ElleDjianBy PHILIPPE DJIAN (Other Press; 2012/17)

Here we have what I’d argue is the sole major benefit of director Paul Verhoeven’s 2015 film ELLE (about which I’m admittedly somewhat lukewarm): the long-delayed English translation of the award-winning 2012 novel that inspired it.  Its author Philippe Djian penned the source novel for Jean Jacques Beineix’s BETTY BLUE (1986), a novel that as I recall was rambling and disjointed yet strangely compelling—not unlike real life.

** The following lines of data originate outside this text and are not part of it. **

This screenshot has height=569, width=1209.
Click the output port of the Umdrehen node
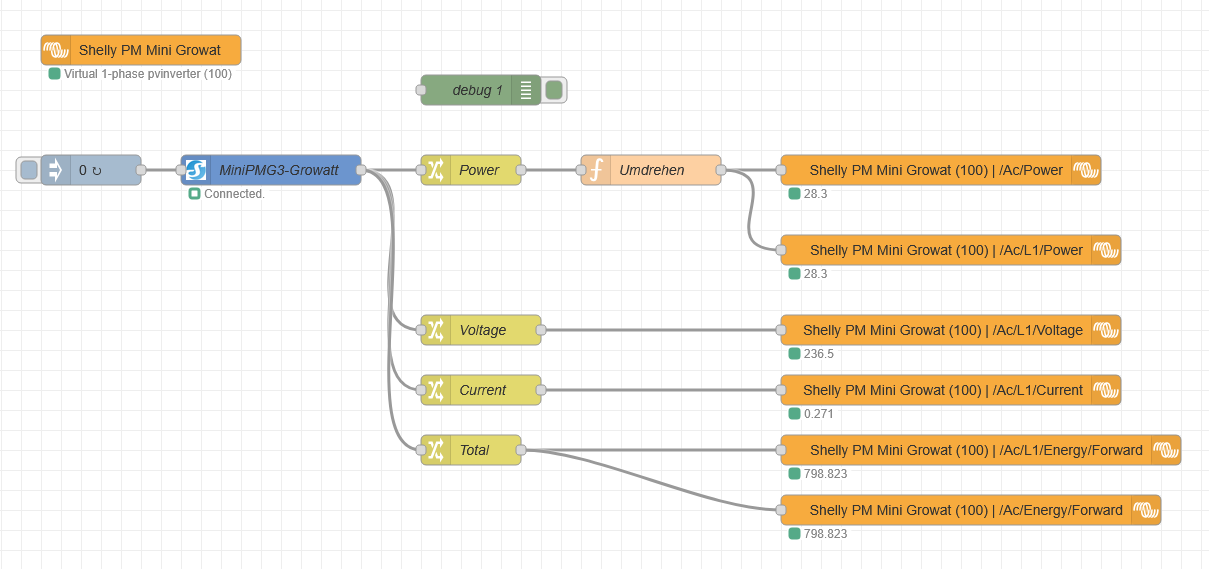tap(721, 170)
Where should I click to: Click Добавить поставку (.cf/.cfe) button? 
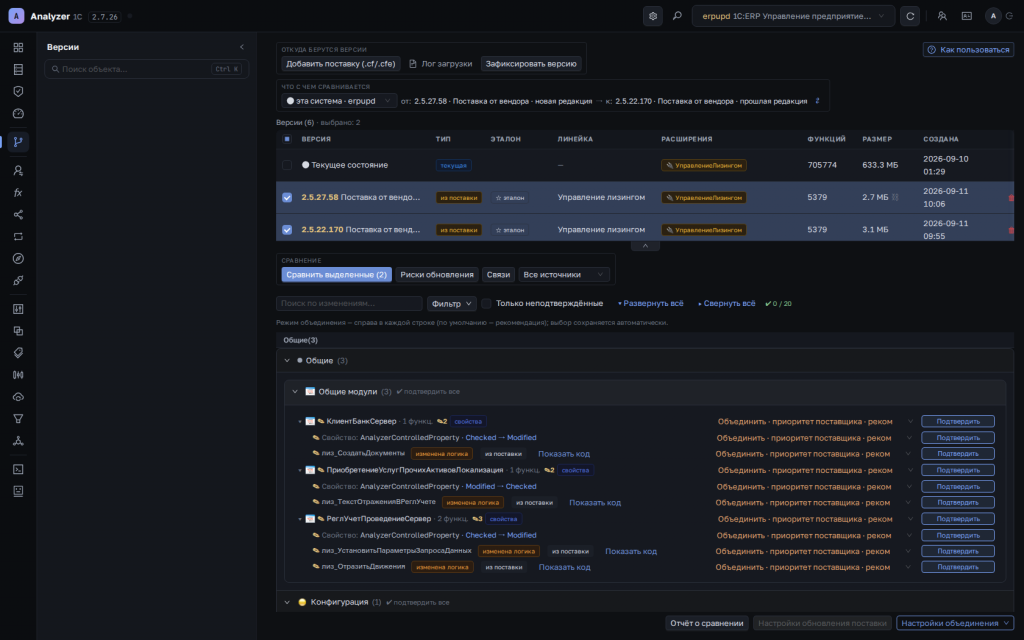tap(341, 64)
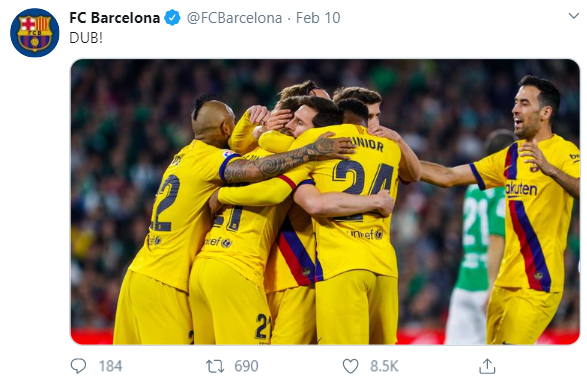The width and height of the screenshot is (587, 383).
Task: Click the blue verified badge
Action: pos(173,18)
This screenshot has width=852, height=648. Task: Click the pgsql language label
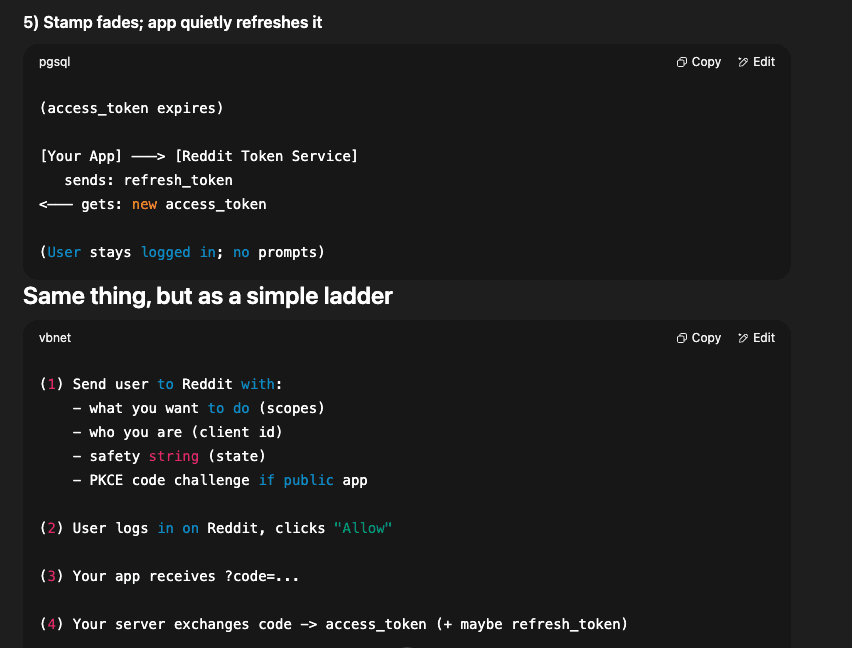pyautogui.click(x=54, y=62)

The same can be said about ELLE, a “thriller” of sorts about a rape and its aftermath.  The perpetrator of said rape is an unidentified masked male, and his victim is Michele, a tough middle-eged film studio executive who narrates the book.  Her reaction to the rape is complicated, to say the least.  Likewise her relationships with her elderly mother and twentyish son, both of whom Michele supports financially.

This is one of the few truly convincing examples of a woman’s voice and attitude rendered by a member of the opposite sex.  That’s a damn good thing, as the portrayal of Michele could have very easily turned into a misogynistic caricature given her actions over the course of the book.  Some will say (and have said) that’s the case anyway, but Michele’s attitudes and behavior are consistent throughout—which is to say consistently unpredictable.

Michele, we learn, has a fraught past: her incarcerated father was a mass murderer, and Michele and her mother were subjected to all manner of abuse due to their association with him.  The fear and anger of those early experiences continue to linger, and matters certainly aren’t helped by the fact that Michelle’s son has shacked up with a thoroughly unpleasant woman, and that her seventyish mother is behaving like a sexed-up twentysomething.  There’s also, of course, the fact of her rape, and its still-at-large perpetrator.

Reviews of the ELLE movie have described Michele’s relationship with her rapist as a “cat and mouse” dynamic, but that’s not an accurate description of the movie or the book.  In fact, the dynamic that develops between the two characters is difficult to properly define, being morally complex and politically incorrect.  I’ll refrain from revealing the hows and whys of that dynamic, as the novel’s unpredictability is one of its primary strengths.

As translated into English by Michael Katims, ELLE has a flow and readability that belay the messiness of its narrative.  As I stated upfront, it’s quite a compelling, if not especially pleasant or comforting, read that reeks of harsh reality.  This is to say at if the characters and situations laid out in these pages were to exist in real life, the ensuing events would most likely occur exactly as they do here.